I like fronts because of their striking appearance. I also like them because of the large size they will eventually get, i like a large fish LOL.

I agree 10-15 juvie fish to get a average size colony after removing extra males at maturity.

minimum 6 foot tank, 7 is better .

For the smaller hump size i would go with zaire or mpimbwe or zambian. Stay away from burundi or kigoma and related species since they achieve massive humps.


----------



## Razzo (Oct 17, 2007)

tirzo13 said:


> 1. why frontosa's? strictly your opinions...
> -I like that they are harem fish, i like that i don't have to keep the male separated from the females, that they like being in a group.
> I like that they are big, but then i don't like alot of other big fish. They are just majestic and relaxed. *They are big and yet they just chill.*
> 
> ...


I could not have said it any better.

About how many, I usually suggest 10 to 14.

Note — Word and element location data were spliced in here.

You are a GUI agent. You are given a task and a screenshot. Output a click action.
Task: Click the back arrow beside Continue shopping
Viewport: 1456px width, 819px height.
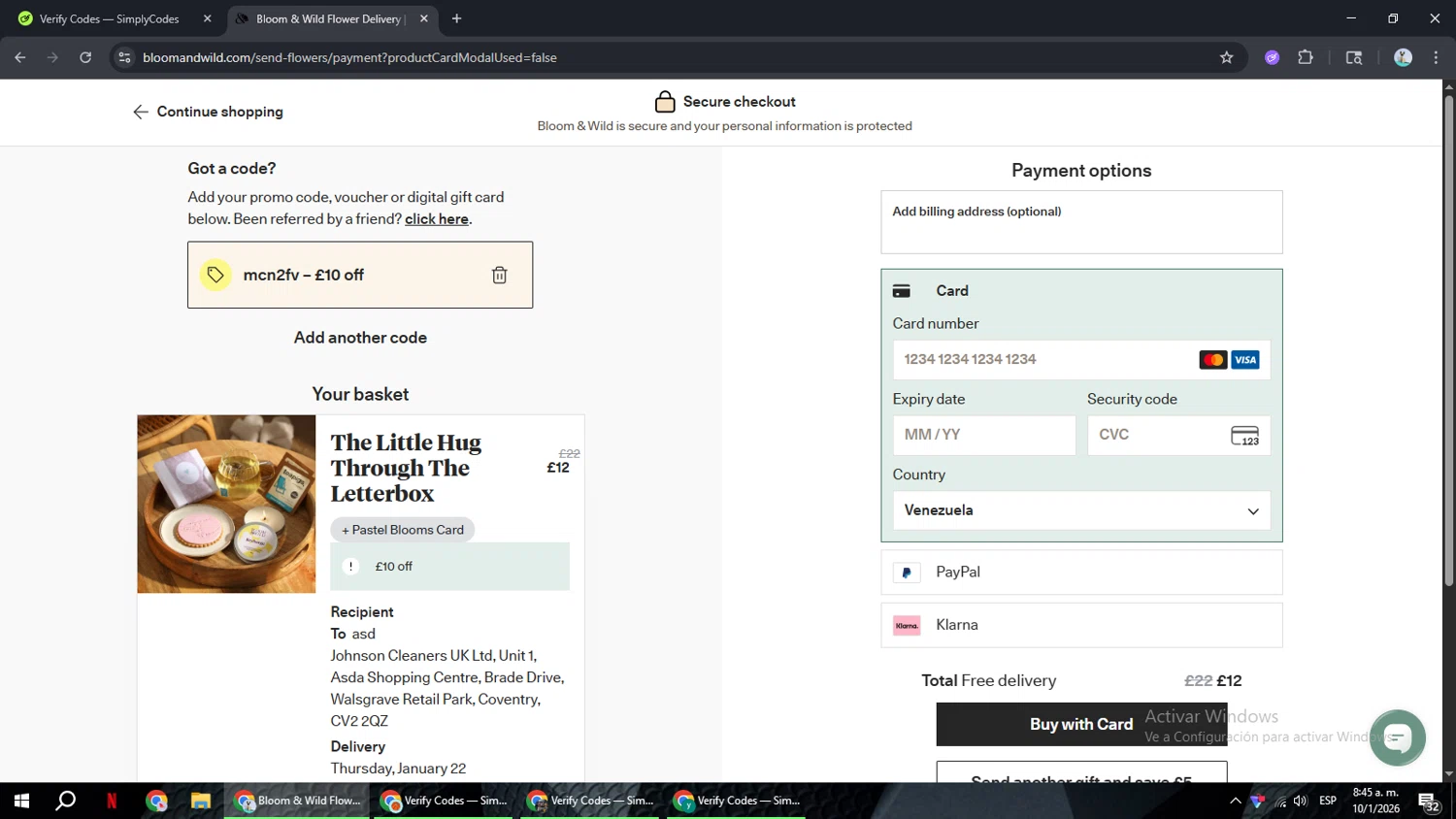[141, 113]
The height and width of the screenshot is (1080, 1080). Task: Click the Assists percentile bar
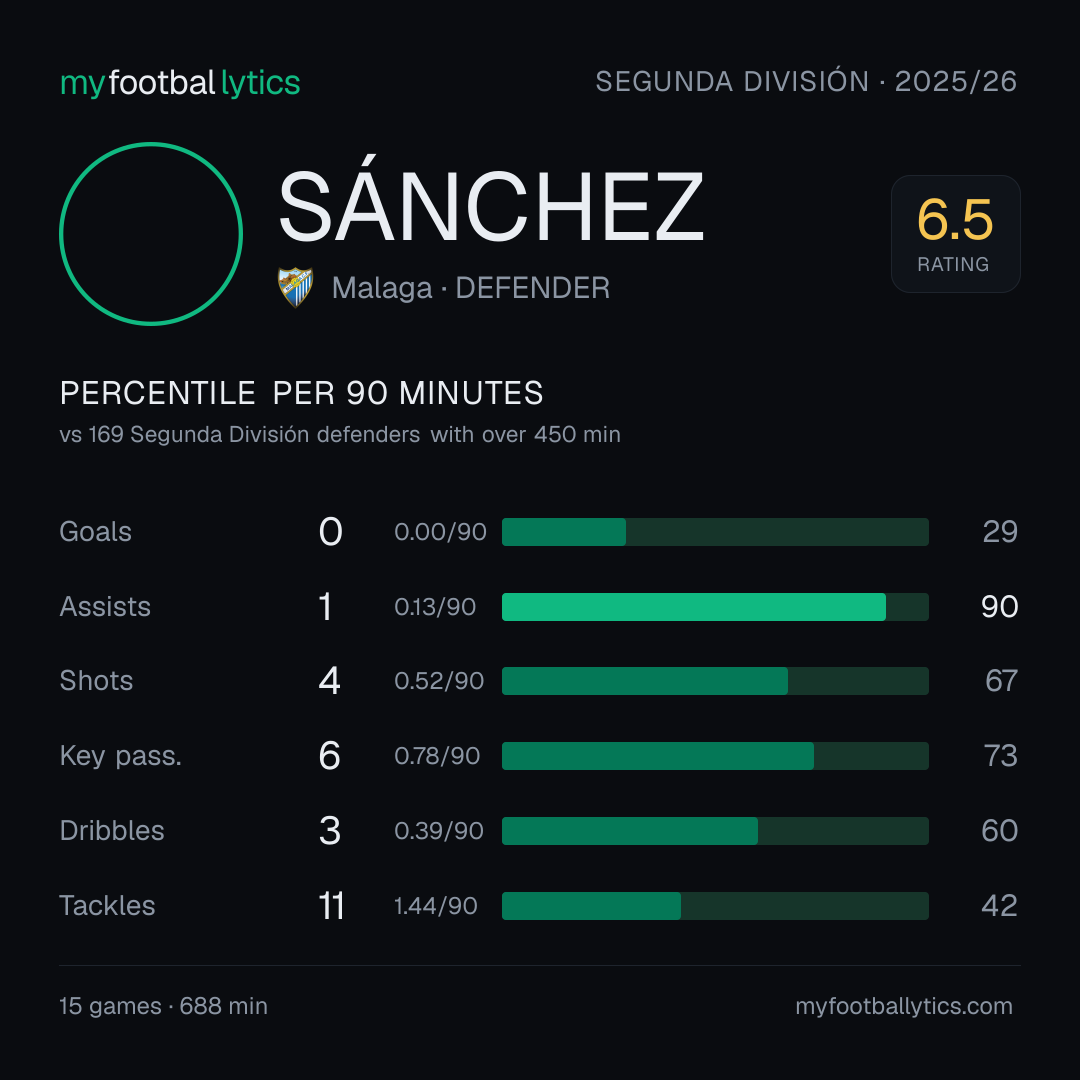[715, 607]
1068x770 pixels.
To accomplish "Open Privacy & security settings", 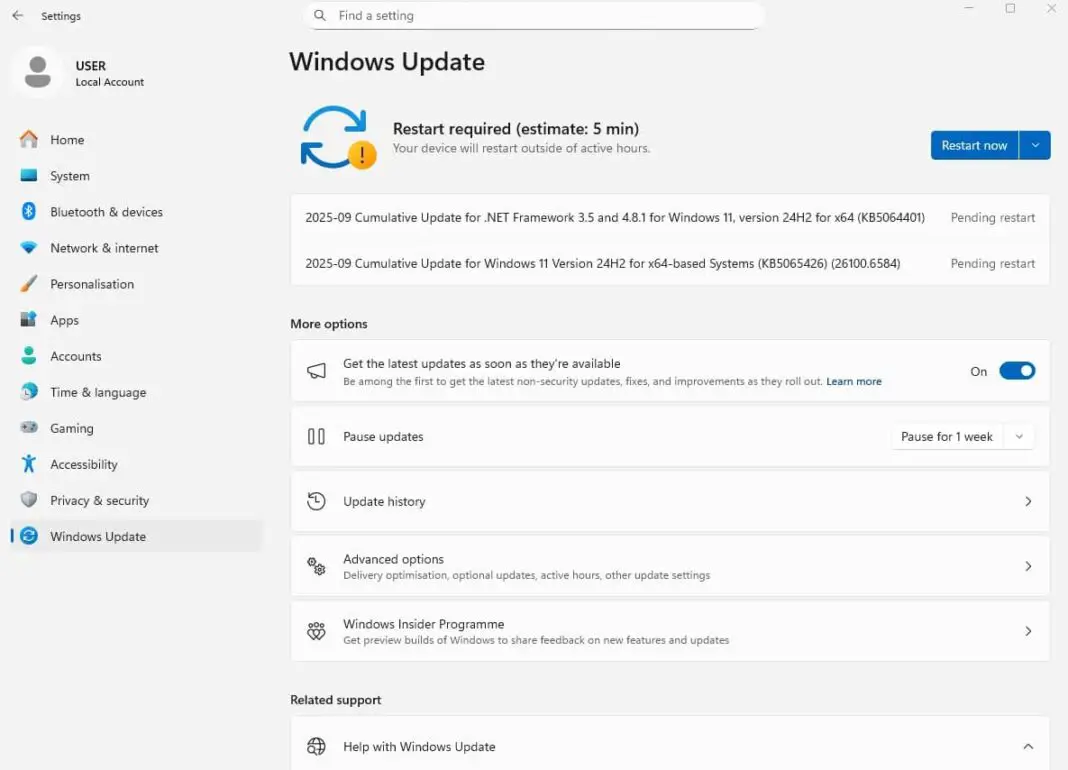I will pyautogui.click(x=101, y=499).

I agree with CG about the 7-foot tank if you can swing it.

I like frontosa for the reasons already mentioned. They are big, graceful and beautiful. They slowly move about with those great looking fins flowing behind them. I really like the blues on the Zaires and the contrast between the black and light stripes. Also, I am not a fan of the big humps so that is another reason I like the Zaire blues.

A lot of good advise given by others!

Let us know which way you end up going :thumb:

Good Luck,
Russ


----------